-- INFORMATION SUPPLIED --
┄┄┄┄┄┄

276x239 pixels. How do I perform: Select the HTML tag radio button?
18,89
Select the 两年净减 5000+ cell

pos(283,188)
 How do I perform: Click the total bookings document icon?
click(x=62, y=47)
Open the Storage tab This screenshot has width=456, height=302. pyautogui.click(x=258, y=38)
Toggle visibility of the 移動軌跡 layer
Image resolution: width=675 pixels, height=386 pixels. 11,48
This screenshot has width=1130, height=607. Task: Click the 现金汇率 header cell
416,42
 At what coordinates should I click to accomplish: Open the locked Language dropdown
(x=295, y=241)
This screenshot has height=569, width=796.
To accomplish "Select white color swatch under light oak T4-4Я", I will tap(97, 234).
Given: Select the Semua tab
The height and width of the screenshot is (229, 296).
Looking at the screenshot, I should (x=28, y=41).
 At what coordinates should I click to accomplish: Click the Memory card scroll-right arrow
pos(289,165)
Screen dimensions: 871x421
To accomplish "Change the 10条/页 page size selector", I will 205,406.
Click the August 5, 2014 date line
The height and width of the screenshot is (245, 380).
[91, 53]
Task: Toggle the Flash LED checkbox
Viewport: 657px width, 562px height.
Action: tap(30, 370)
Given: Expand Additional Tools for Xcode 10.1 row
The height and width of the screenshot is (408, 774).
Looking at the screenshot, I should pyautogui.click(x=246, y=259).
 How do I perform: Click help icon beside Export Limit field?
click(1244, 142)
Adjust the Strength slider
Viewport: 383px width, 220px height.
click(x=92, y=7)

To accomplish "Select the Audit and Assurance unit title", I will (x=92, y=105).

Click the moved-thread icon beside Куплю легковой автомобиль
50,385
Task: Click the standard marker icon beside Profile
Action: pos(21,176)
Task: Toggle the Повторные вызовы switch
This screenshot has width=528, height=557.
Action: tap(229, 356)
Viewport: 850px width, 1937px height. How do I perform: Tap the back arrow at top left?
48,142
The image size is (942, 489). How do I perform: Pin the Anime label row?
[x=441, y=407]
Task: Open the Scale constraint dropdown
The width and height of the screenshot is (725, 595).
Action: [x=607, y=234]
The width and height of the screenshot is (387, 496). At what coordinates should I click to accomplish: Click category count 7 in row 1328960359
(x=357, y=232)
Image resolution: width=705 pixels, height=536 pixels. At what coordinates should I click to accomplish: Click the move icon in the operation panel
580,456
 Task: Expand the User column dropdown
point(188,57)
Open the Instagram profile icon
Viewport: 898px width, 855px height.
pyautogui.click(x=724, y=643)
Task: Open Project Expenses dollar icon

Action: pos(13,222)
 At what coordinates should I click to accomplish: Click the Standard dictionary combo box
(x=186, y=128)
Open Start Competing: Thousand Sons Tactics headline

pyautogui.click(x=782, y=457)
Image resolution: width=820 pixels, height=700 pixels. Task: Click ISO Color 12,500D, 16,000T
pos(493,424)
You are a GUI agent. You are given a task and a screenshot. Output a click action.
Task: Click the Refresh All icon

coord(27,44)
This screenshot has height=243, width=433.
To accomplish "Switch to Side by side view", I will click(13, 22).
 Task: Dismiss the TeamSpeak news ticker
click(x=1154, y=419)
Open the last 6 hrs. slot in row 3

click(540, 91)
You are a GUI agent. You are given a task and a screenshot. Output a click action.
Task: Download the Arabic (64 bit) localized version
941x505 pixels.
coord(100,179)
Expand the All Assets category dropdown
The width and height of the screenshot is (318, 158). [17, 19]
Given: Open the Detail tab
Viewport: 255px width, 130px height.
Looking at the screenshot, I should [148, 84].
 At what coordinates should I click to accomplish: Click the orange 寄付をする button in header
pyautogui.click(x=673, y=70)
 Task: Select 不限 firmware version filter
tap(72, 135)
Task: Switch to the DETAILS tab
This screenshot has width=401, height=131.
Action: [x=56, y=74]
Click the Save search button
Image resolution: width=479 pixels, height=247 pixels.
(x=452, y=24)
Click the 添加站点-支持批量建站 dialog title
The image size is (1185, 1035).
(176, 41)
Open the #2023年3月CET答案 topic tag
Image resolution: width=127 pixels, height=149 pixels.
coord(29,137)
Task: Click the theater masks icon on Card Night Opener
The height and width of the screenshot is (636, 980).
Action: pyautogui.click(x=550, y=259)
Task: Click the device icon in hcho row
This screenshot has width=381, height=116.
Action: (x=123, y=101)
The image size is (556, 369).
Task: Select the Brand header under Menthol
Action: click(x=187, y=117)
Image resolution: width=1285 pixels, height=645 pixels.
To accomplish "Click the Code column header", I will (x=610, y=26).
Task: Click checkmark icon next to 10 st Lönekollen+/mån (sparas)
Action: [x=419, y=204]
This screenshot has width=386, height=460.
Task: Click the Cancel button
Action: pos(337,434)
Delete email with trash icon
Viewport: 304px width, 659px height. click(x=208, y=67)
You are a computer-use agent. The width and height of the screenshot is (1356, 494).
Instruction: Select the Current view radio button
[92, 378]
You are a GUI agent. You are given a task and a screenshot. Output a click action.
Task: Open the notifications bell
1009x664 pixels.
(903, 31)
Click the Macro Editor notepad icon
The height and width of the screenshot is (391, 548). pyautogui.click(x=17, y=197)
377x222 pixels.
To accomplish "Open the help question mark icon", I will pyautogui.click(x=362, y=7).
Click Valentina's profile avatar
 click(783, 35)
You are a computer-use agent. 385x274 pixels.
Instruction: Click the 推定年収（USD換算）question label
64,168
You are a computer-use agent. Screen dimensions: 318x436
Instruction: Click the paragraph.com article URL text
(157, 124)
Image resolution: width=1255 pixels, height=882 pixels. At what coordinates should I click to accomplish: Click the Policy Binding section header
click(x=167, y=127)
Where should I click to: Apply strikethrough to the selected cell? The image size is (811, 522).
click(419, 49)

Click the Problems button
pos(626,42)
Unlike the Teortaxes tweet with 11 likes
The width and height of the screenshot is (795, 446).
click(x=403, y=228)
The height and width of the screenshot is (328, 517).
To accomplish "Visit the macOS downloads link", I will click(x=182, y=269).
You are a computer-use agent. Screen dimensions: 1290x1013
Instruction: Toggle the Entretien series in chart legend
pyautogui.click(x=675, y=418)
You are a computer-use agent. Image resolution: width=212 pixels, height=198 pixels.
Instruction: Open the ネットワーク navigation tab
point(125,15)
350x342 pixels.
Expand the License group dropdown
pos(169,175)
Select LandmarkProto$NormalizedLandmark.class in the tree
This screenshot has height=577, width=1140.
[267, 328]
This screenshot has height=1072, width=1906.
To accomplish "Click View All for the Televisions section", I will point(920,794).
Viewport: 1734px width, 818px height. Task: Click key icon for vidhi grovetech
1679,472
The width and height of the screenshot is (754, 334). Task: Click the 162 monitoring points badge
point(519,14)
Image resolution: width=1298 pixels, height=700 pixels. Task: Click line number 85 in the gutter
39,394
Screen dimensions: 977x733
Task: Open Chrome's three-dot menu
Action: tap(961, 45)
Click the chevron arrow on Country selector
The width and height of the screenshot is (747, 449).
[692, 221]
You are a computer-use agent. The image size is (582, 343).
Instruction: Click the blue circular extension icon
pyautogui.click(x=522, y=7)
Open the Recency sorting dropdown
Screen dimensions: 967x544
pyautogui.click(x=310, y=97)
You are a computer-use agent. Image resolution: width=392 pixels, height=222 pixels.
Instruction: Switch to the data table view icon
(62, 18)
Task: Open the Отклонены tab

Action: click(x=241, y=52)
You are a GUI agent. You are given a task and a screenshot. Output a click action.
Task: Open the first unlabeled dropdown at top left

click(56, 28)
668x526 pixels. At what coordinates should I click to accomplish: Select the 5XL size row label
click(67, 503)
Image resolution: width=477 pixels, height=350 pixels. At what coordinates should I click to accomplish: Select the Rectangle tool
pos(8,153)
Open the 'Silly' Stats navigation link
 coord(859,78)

┄┄┄┄┄┄

-- TO DO --
The entire listing is to be reproduced without alteration.

-- SOLUTION FOR THIS TASK --
276x239 pixels. How do I perform: Select the HTML tag radio button?
18,89
Select the 两年净减 5000+ cell

pos(283,188)
 How do I perform: Click the total bookings document icon?
click(x=62, y=47)
Open the Storage tab This screenshot has width=456, height=302. pyautogui.click(x=258, y=38)
Toggle visibility of the 移動軌跡 layer
Image resolution: width=675 pixels, height=386 pixels. 11,48
This screenshot has width=1130, height=607. Task: Click the 现金汇率 header cell
416,42
 At what coordinates should I click to accomplish: Open the locked Language dropdown
(x=295, y=241)
This screenshot has height=569, width=796.
To accomplish "Select white color swatch under light oak T4-4Я", I will tap(97, 234).
Given: Select the Semua tab
The height and width of the screenshot is (229, 296).
Looking at the screenshot, I should (x=28, y=41).
 At what coordinates should I click to accomplish: Click the Memory card scroll-right arrow
pos(289,165)
Screen dimensions: 871x421
To accomplish "Change the 10条/页 page size selector", I will 205,406.
Click the August 5, 2014 date line
The height and width of the screenshot is (245, 380).
[91, 53]
Task: Toggle the Flash LED checkbox
Viewport: 657px width, 562px height.
Action: tap(30, 370)
Given: Expand Additional Tools for Xcode 10.1 row
The height and width of the screenshot is (408, 774).
Looking at the screenshot, I should pyautogui.click(x=246, y=259).
 How do I perform: Click help icon beside Export Limit field?
click(1244, 142)
Adjust the Strength slider
Viewport: 383px width, 220px height.
click(x=92, y=7)

To accomplish "Select the Audit and Assurance unit title", I will (x=92, y=105).

Click the moved-thread icon beside Куплю легковой автомобиль
50,385
Task: Click the standard marker icon beside Profile
Action: pos(21,176)
Task: Toggle the Повторные вызовы switch
This screenshot has width=528, height=557.
Action: tap(229, 356)
Viewport: 850px width, 1937px height. How do I perform: Tap the back arrow at top left?
48,142
The image size is (942, 489). How do I perform: Pin the Anime label row?
[x=441, y=407]
Task: Open the Scale constraint dropdown
The width and height of the screenshot is (725, 595).
Action: [x=607, y=234]
The width and height of the screenshot is (387, 496). At what coordinates should I click to accomplish: Click category count 7 in row 1328960359
(x=357, y=232)
Image resolution: width=705 pixels, height=536 pixels. At what coordinates should I click to accomplish: Click the move icon in the operation panel
580,456
 Task: Expand the User column dropdown
point(188,57)
Open the Instagram profile icon
Viewport: 898px width, 855px height.
pyautogui.click(x=724, y=643)
Task: Open Project Expenses dollar icon

Action: pos(13,222)
 At what coordinates should I click to accomplish: Click the Standard dictionary combo box
(x=186, y=128)
Open Start Competing: Thousand Sons Tactics headline

pyautogui.click(x=782, y=457)
Image resolution: width=820 pixels, height=700 pixels. Task: Click ISO Color 12,500D, 16,000T
pos(493,424)
You are a GUI agent. You are given a task and a screenshot. Output a click action.
Task: Click the Refresh All icon

coord(27,44)
This screenshot has height=243, width=433.
To accomplish "Switch to Side by side view", I will click(13, 22).
 Task: Dismiss the TeamSpeak news ticker
click(x=1154, y=419)
Open the last 6 hrs. slot in row 3

click(540, 91)
You are a GUI agent. You are given a task and a screenshot. Output a click action.
Task: Download the Arabic (64 bit) localized version
941x505 pixels.
coord(100,179)
Expand the All Assets category dropdown
The width and height of the screenshot is (318, 158). [17, 19]
Given: Open the Detail tab
Viewport: 255px width, 130px height.
Looking at the screenshot, I should [148, 84].
 At what coordinates should I click to accomplish: Click the orange 寄付をする button in header
pyautogui.click(x=673, y=70)
 Task: Select 不限 firmware version filter
tap(72, 135)
Task: Switch to the DETAILS tab
This screenshot has width=401, height=131.
Action: [x=56, y=74]
Click the Save search button
Image resolution: width=479 pixels, height=247 pixels.
(x=452, y=24)
Click the 添加站点-支持批量建站 dialog title
The image size is (1185, 1035).
(176, 41)
Open the #2023年3月CET答案 topic tag
Image resolution: width=127 pixels, height=149 pixels.
coord(29,137)
Task: Click the theater masks icon on Card Night Opener
The height and width of the screenshot is (636, 980).
Action: pyautogui.click(x=550, y=259)
Task: Click the device icon in hcho row
This screenshot has width=381, height=116.
Action: (x=123, y=101)
The image size is (556, 369).
Task: Select the Brand header under Menthol
Action: click(x=187, y=117)
Image resolution: width=1285 pixels, height=645 pixels.
To accomplish "Click the Code column header", I will (x=610, y=26).
Task: Click checkmark icon next to 10 st Lönekollen+/mån (sparas)
Action: [x=419, y=204]
This screenshot has width=386, height=460.
Task: Click the Cancel button
Action: pos(337,434)
Delete email with trash icon
Viewport: 304px width, 659px height. click(x=208, y=67)
You are a computer-use agent. The width and height of the screenshot is (1356, 494).
Instruction: Select the Current view radio button
[92, 378]
You are a GUI agent. You are given a task and a screenshot. Output a click action.
Task: Open the notifications bell
1009x664 pixels.
(903, 31)
Click the Macro Editor notepad icon
The height and width of the screenshot is (391, 548). pyautogui.click(x=17, y=197)
377x222 pixels.
To accomplish "Open the help question mark icon", I will pyautogui.click(x=362, y=7).
Click Valentina's profile avatar
 click(783, 35)
You are a computer-use agent. 385x274 pixels.
Instruction: Click the 推定年収（USD換算）question label
64,168
You are a computer-use agent. Screen dimensions: 318x436
Instruction: Click the paragraph.com article URL text
(157, 124)
Image resolution: width=1255 pixels, height=882 pixels. At what coordinates should I click to accomplish: Click the Policy Binding section header
click(x=167, y=127)
Where should I click to: Apply strikethrough to the selected cell? The image size is (811, 522).
click(419, 49)

Click the Problems button
pos(626,42)
Unlike the Teortaxes tweet with 11 likes
The width and height of the screenshot is (795, 446).
click(x=403, y=228)
The height and width of the screenshot is (328, 517).
To accomplish "Visit the macOS downloads link", I will click(x=182, y=269).
You are a computer-use agent. Screen dimensions: 1290x1013
Instruction: Toggle the Entretien series in chart legend
pyautogui.click(x=675, y=418)
You are a computer-use agent. Image resolution: width=212 pixels, height=198 pixels.
Instruction: Open the ネットワーク navigation tab
point(125,15)
350x342 pixels.
Expand the License group dropdown
pos(169,175)
Select LandmarkProto$NormalizedLandmark.class in the tree
This screenshot has height=577, width=1140.
[267, 328]
This screenshot has height=1072, width=1906.
To accomplish "Click View All for the Televisions section", I will point(920,794).
Viewport: 1734px width, 818px height. Task: Click key icon for vidhi grovetech
1679,472
The width and height of the screenshot is (754, 334). Task: Click the 162 monitoring points badge
point(519,14)
Image resolution: width=1298 pixels, height=700 pixels. Task: Click line number 85 in the gutter
39,394
Screen dimensions: 977x733
Task: Open Chrome's three-dot menu
Action: tap(961, 45)
Click the chevron arrow on Country selector
The width and height of the screenshot is (747, 449).
[692, 221]
You are a computer-use agent. The image size is (582, 343).
Instruction: Click the blue circular extension icon
pyautogui.click(x=522, y=7)
Open the Recency sorting dropdown
Screen dimensions: 967x544
pyautogui.click(x=310, y=97)
You are a computer-use agent. Image resolution: width=392 pixels, height=222 pixels.
Instruction: Switch to the data table view icon
(62, 18)
Task: Open the Отклонены tab

Action: click(x=241, y=52)
You are a GUI agent. You are given a task and a screenshot. Output a click action.
Task: Open the first unlabeled dropdown at top left

click(56, 28)
668x526 pixels. At what coordinates should I click to accomplish: Select the 5XL size row label
click(67, 503)
Image resolution: width=477 pixels, height=350 pixels. At what coordinates should I click to accomplish: Select the Rectangle tool
pos(8,153)
Open the 'Silly' Stats navigation link
 coord(859,78)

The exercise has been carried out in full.